━━━ Records shown ━━━
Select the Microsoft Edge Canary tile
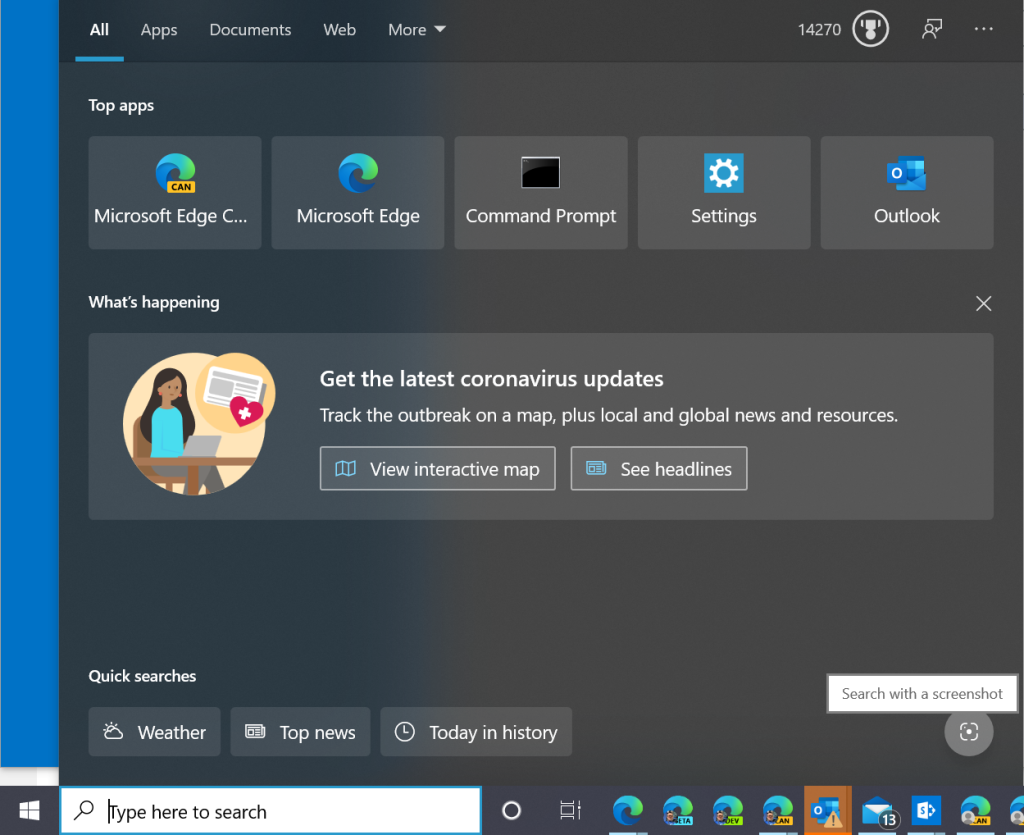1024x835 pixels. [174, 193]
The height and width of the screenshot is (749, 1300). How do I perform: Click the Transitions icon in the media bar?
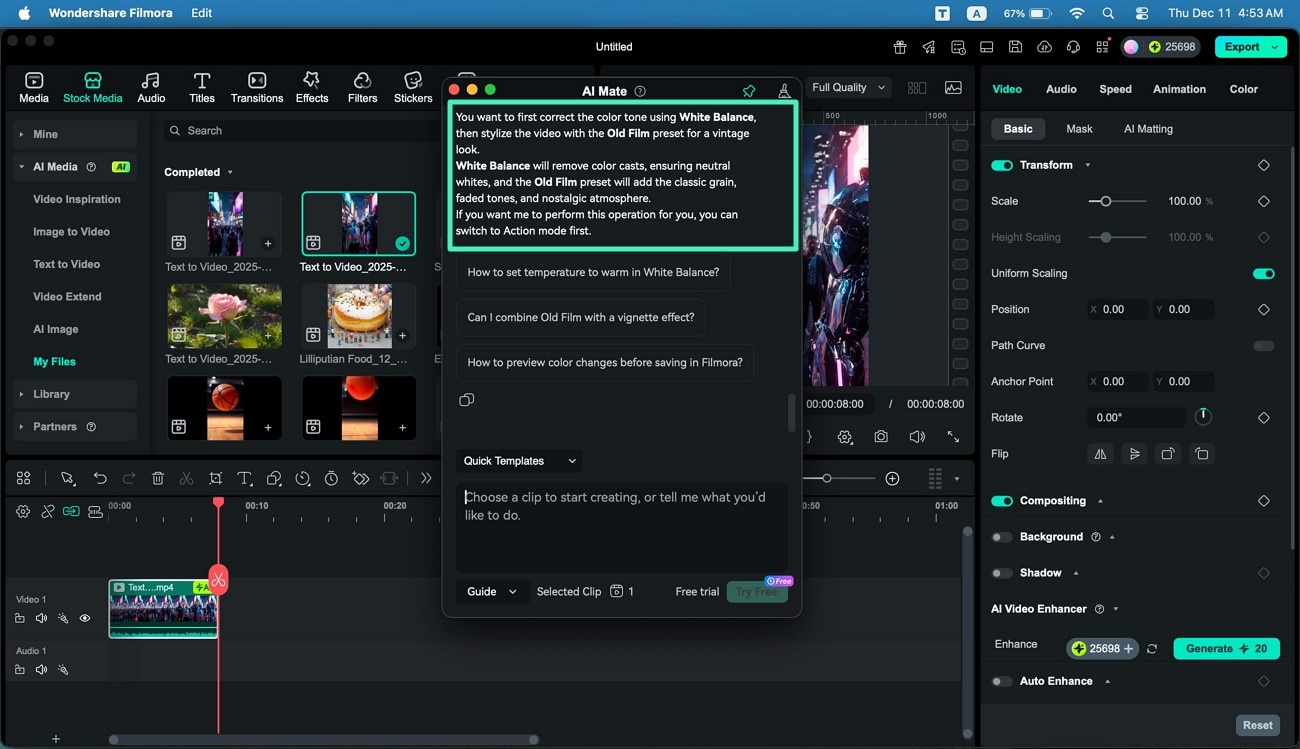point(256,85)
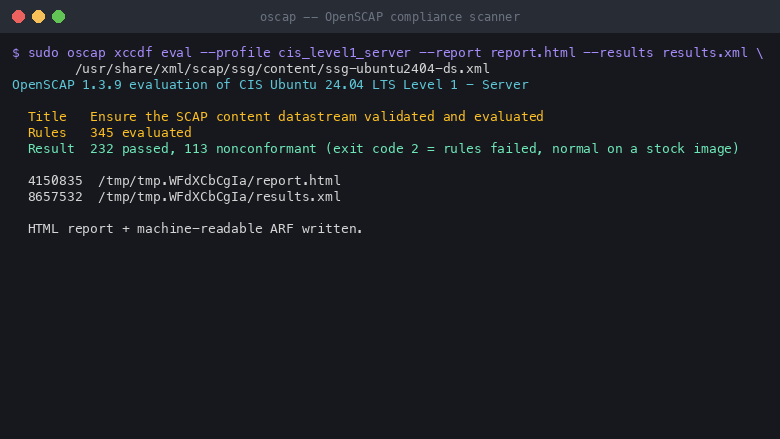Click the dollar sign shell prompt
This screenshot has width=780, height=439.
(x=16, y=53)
━━━
- **What the task asks**:
Rewrite the listing from the line with "The height and" through the end of the listing, replacing "media bar" with "timeline" and keeping everything else unchanged. Leave the pictures out.

- **Problem solution**:
The height and width of the screenshot is (749, 1300). How do I perform: Click the Transitions icon in the timeline?
point(256,85)
Click the dollar sign shell prompt
This screenshot has width=780, height=439.
(x=16, y=53)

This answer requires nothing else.